Eine Bewertung der Intra-Labor-Variabilität sollte eine Übereinstimmung der von einem einzigen Labor bei verschiedenen unabhängigen Tests der 20 Referenzsubstanzen erzielten Klassifizierungen (Kategorie 2/keine Kategorie) von ≥ 90 % ergeben.
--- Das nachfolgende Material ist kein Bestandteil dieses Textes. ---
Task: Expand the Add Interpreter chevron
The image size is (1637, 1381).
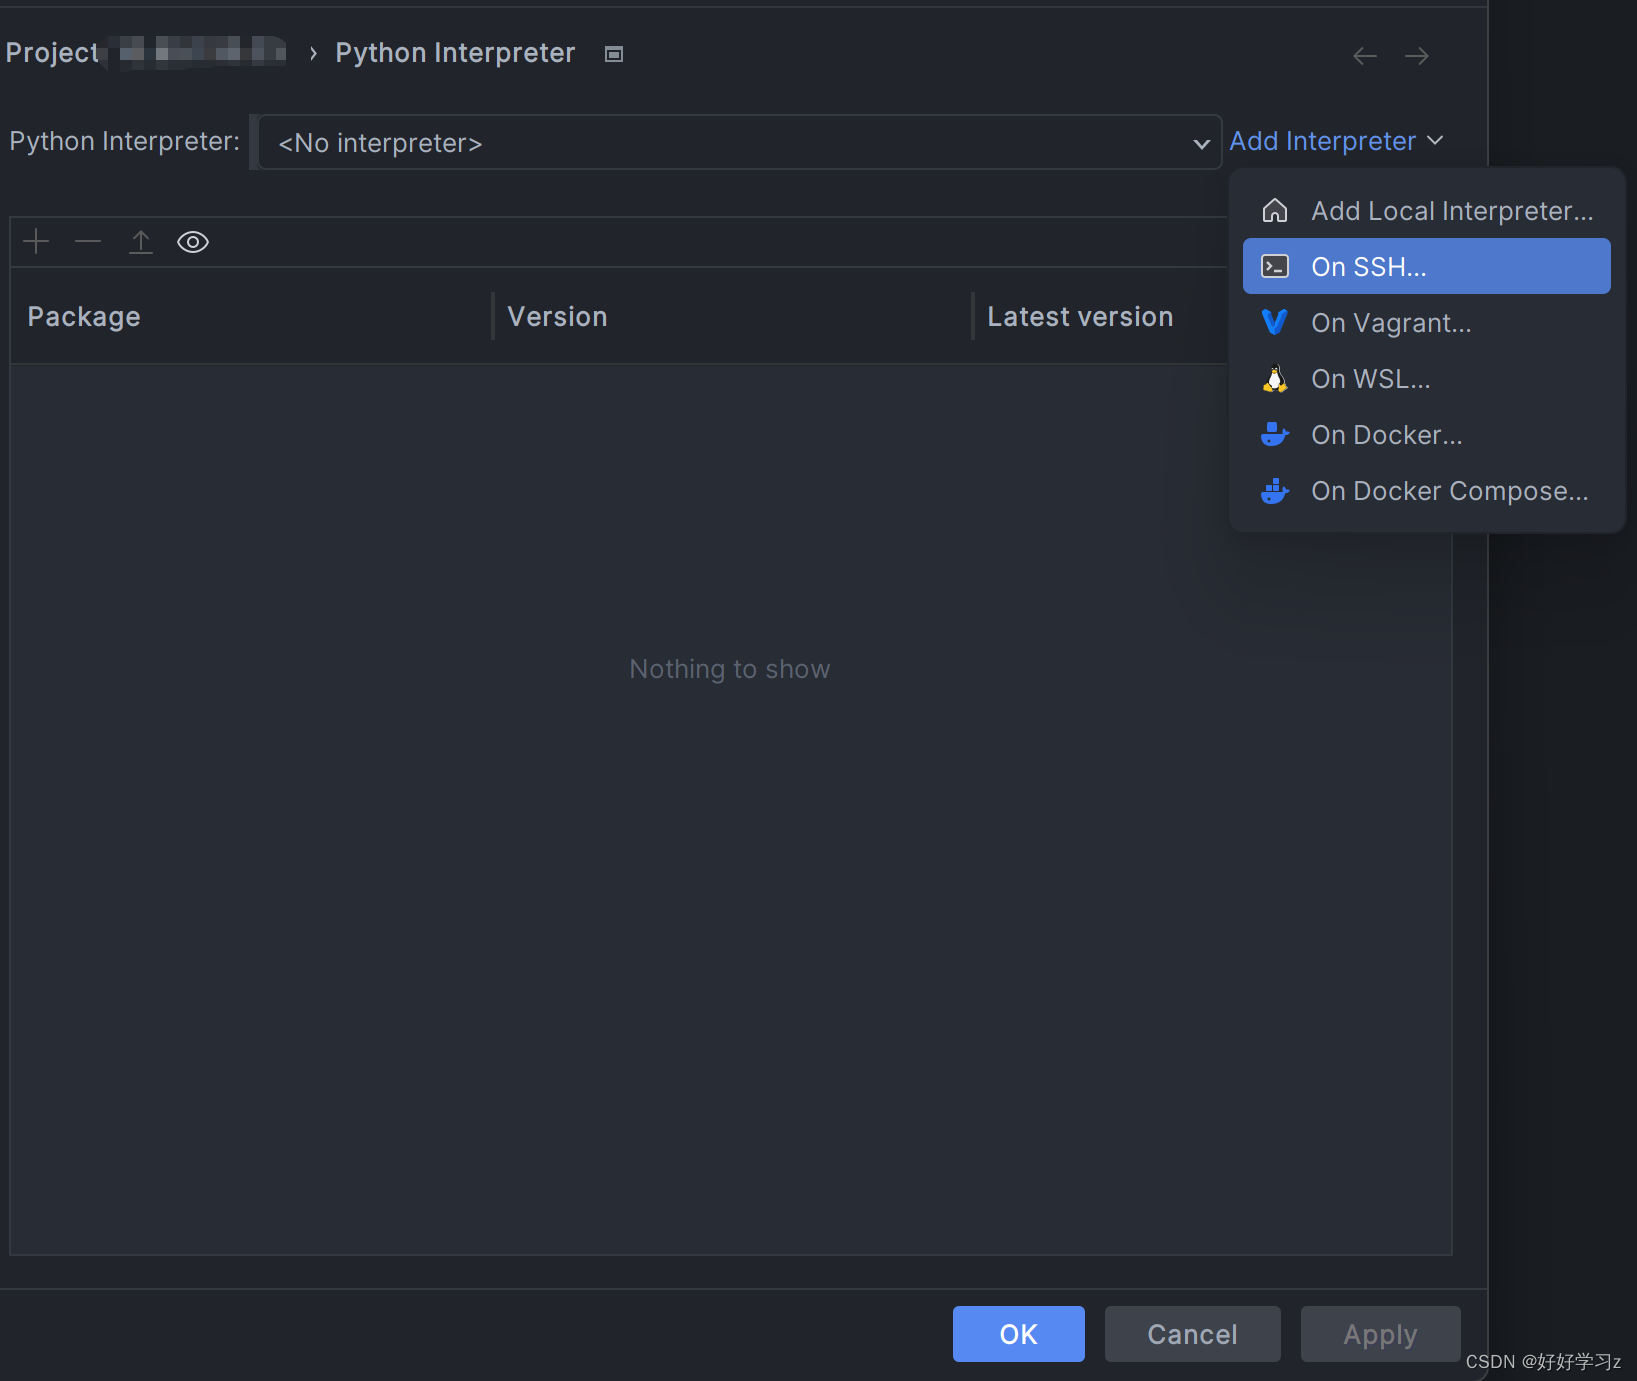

Inter-Labor-Reproduzierbarkeit

Eine Bewertung der Inter-Labor-Reproduzierbarkeit ist nicht wesentlich, wenn die vorgeschlagene Prüfmethode nur in einem Labor angewandt werden soll. Beim Methodentransfer zwischen Laboratorien sollte die Übereinstimmung der bei verschiedenen unabhängigen Tests der 20 Referenzsubstanzen, die vorzugsweise zwischen mindestens drei Laboratorien durchgeführt werden, erzielten Klassifizierungen (Kategorie 2/keine Kategorie) ≥ 80 % betragen.

LITERATUR

1.
Spielmann, H., Hoffmann, S., Liebsch, M., Botham, P., Fentem, J., Eskes, C., Roguet, R., Cotovió, J., Cole, T., Worth, A., Heylings, J., Jones, P., Robles, C., Kandárová, H., Gamer, A., Remmele, M., Curren, R., Raabe, H., Cockshott, A., Gerner, I. and Zuang, V. (2007). The ECVAM International Validation Study on In Vitro Tests for Acute Skin Irritation: Report on the Validity of the EPISKIN and EpiDerm Assays and on the Skin Integrity Function Test. ATLA 35, S. 559-601.
2.
OECD (2005) Guidance Document No. 34 on the validation and international acceptance of new or updated test methods for hazard assessment. OECD, Paris.
3.
ECVAM (2007) Performance Standards for applying human skin models to in vitro skin irritation. Abrufbar unter Download Study Documents: http://ecvam.jrc.ec.europa.eu. Letzter Zugriff am 27.10.2008.
4.
Mosman, T. (1983) Rapid colorimetric assay for cellular growth and survival: application to proliferation and cytotoxicity assays. Journal of Immunological Methods 65, S. 55-63.
5.
Eskes, C., Cole, T., Hoffmann, S., Worth, A., Cockshott, A., Gerner, I. & Zuang. V (2007) ECVAM International Validation Study on In Vitro Tests for Acute Skin Irritation: Selection of Test Chemicals. ATLA 35, S. 603-619.

Fußnote(n):

(*)

Die 20 Referenzsubstanzen umfassen eine repräsentative Auswahl aus den 58 Substanzen, die ursprünglich zur Validierung der Referenzmethode 1 (EpiSkin™) verwendet wurden. Eine vollständige Liste der Prüfsubstanzen und der Auswahlkriterien liegt vor (5).

(1)

Tabelle 3 zeigt die Leistung der validierten Referenzmethode 1 in Bezug auf ihre Fähigkeit, für die 58 bzw. 20 Referenzsubstanzen (Tabelle 2) Reizsubstanzen (der Kategorie 2 des UN-GHS-Systems) und nicht klassifizierte Substanzen (keine Kategorie, einschließlich der wahlfreien Kategorie 3) korrekt zu identifizieren.

(2)

EpiSkin™.

(3)

Auf Basis von 13 Reizsubstanzen der Kategorie 2 des GHS-Systems.

(4)

Auf Basis von 45 Reizsubstanzen der Kategorie 3 des GHS-Systems oder nicht GHS-eingestufte Substanzen.